Learning Paths » 5B Interacting
Notes of the 12th of March 2012
Eliot sees myth and ritual (the use of anthropological materials) as a potential means of ordering and transforming into significant contemporary experience. Their technical function seems to have been more important to him than their symbolic meaning. By November 1923, after The Waste Land publication, Eliot is even more explicit about this problem. The very title (Ulysses, Order, and Myth) of his review in “The Dial” of Joyce’s Ulysses makes the point. He sets out to answer the challenge who readers do, in terms used by many early readers of The Waste Land, saw Ulysses as "an invitation to chaos, an expression of feelings which are perversed, partial and a distorsion of reality". Eliot, in answer to this, calls the work "classical" and complains that people had underestimated the importance of the Odissey parallel as a structural device.

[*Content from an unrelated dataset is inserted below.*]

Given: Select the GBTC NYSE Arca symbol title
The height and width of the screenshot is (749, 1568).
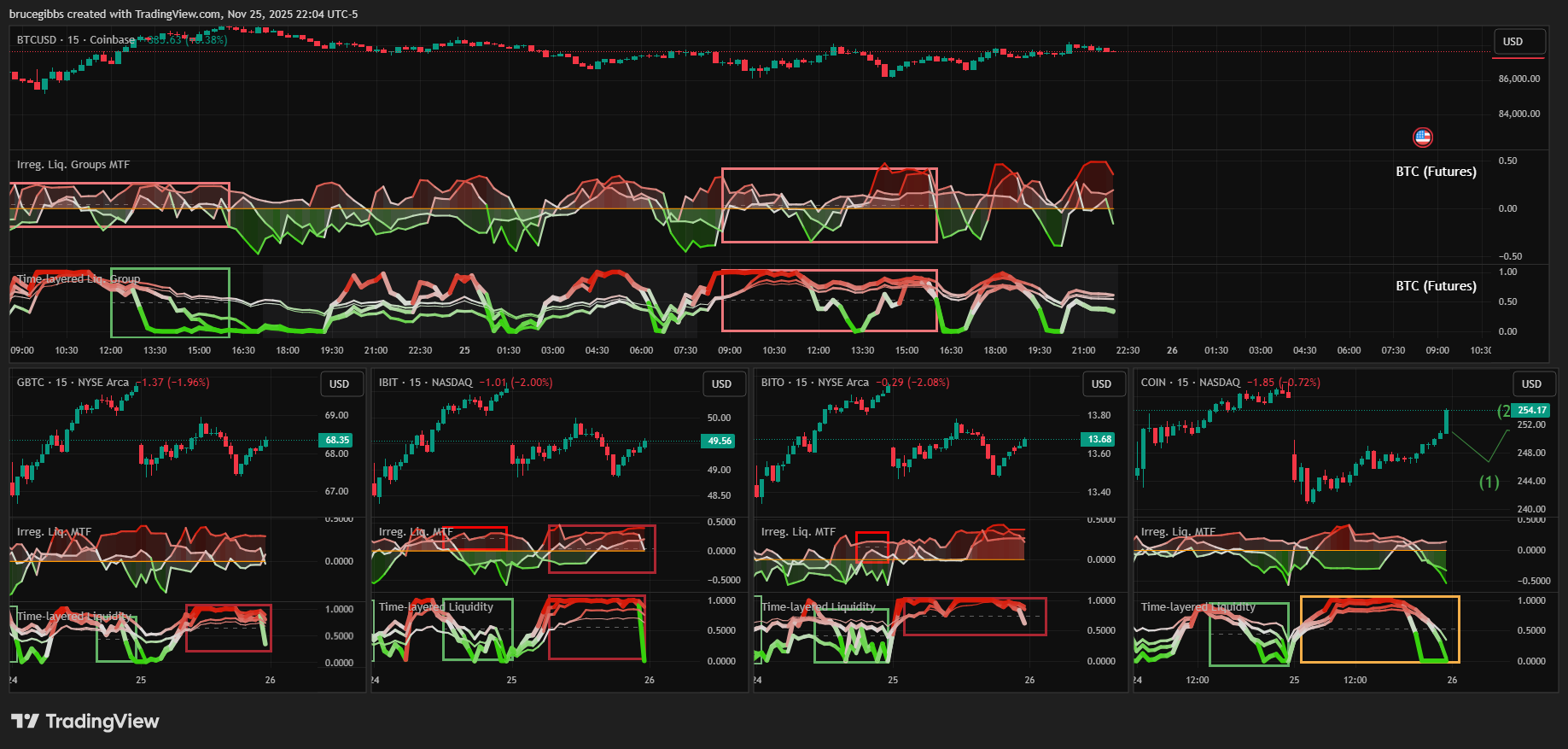Looking at the screenshot, I should tap(73, 383).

"In using myth, in manipulating a continuous parallel between
contemporaneity and antiquity, Mr Joyce is pursuing a method
which others must pursue after him.
It is simply a way of controlling and ordering, of giving
A shape and a significance to the immense panorama of futility
And anarchy which is contemporary history"
T. S. Eliot's own technique for presenting "the immense panorama" is different from Joyce's.
Eliot's use of myth: by compression and allusion he condenses it where Joyce expands the moment almost to infinitude, but both resort a black-cloth of mythology to hold their material in share.